--- Begin Supplied data ---

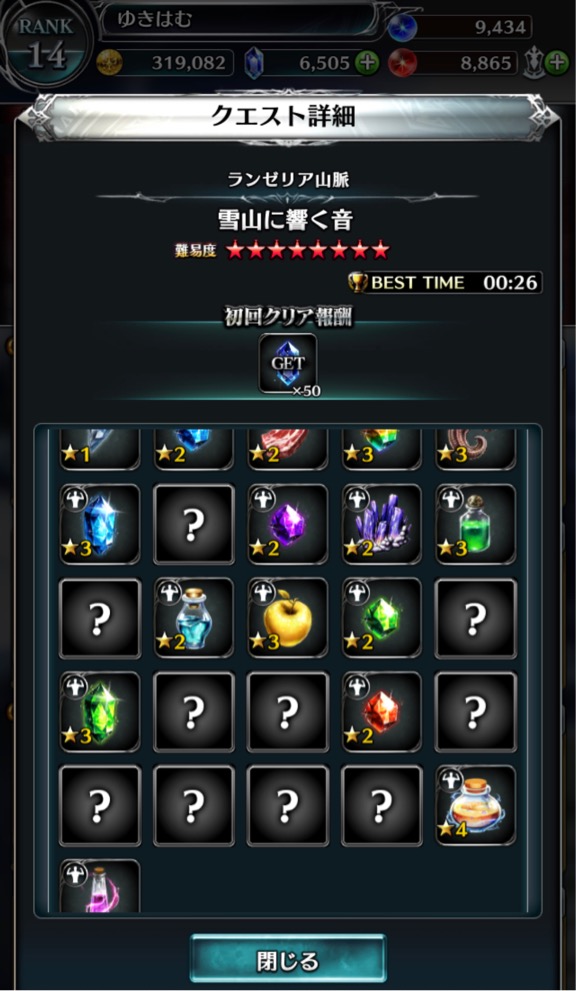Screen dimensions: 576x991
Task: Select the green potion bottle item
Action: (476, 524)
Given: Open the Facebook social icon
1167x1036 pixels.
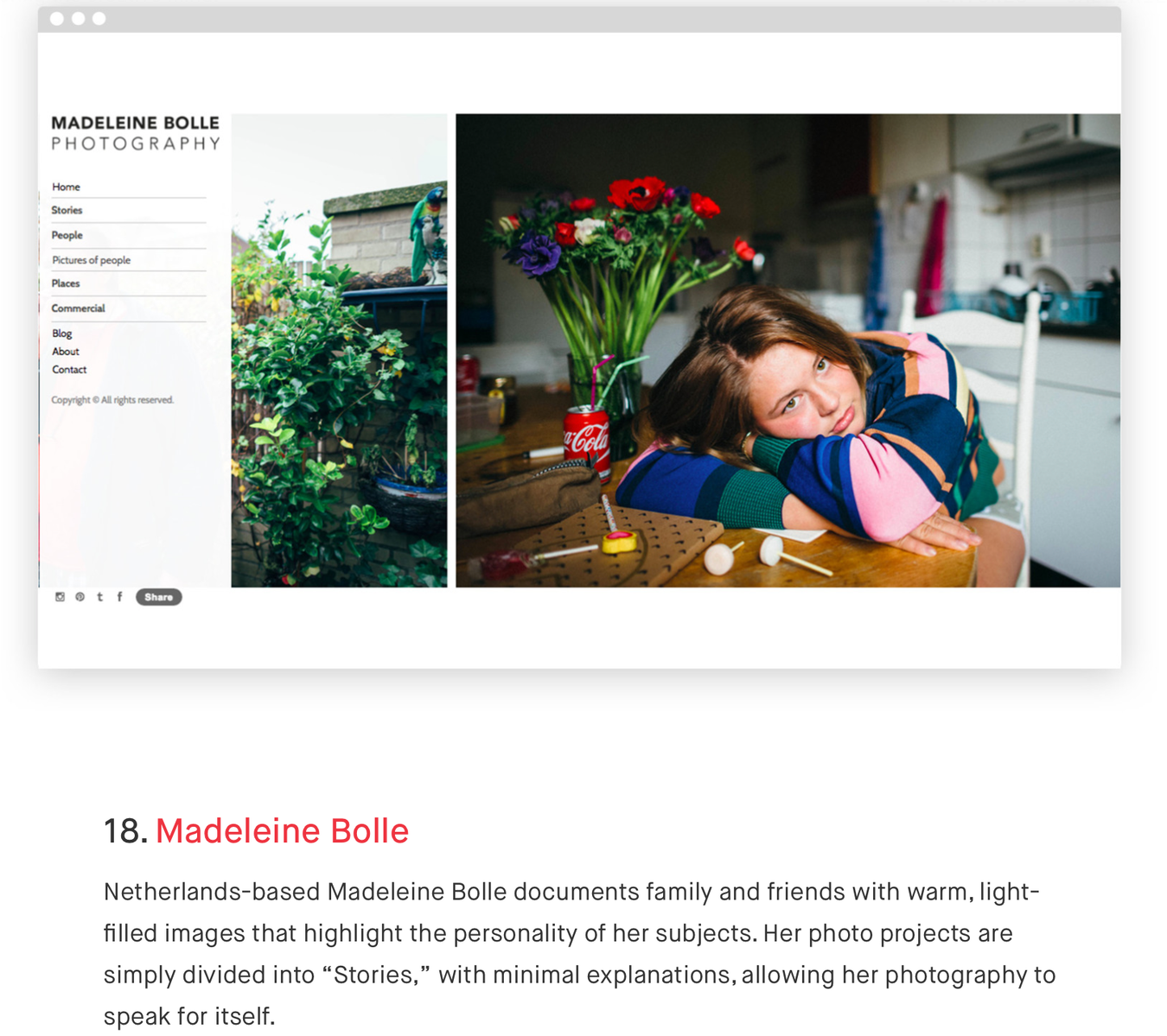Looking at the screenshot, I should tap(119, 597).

--- End Supplied data ---

- _Direction_: Convert the records into a JSON list of strings with one string per line and blank lines omitted, beginning at the line that contains "Given: Open the Facebook social icon" and continuing through the end of the records. Leave the pictures out of the answer.

- _Complete answer_:
[
  "Given: Open the Facebook social icon",
  "1167x1036 pixels.",
  "Looking at the screenshot, I should tap(119, 597)."
]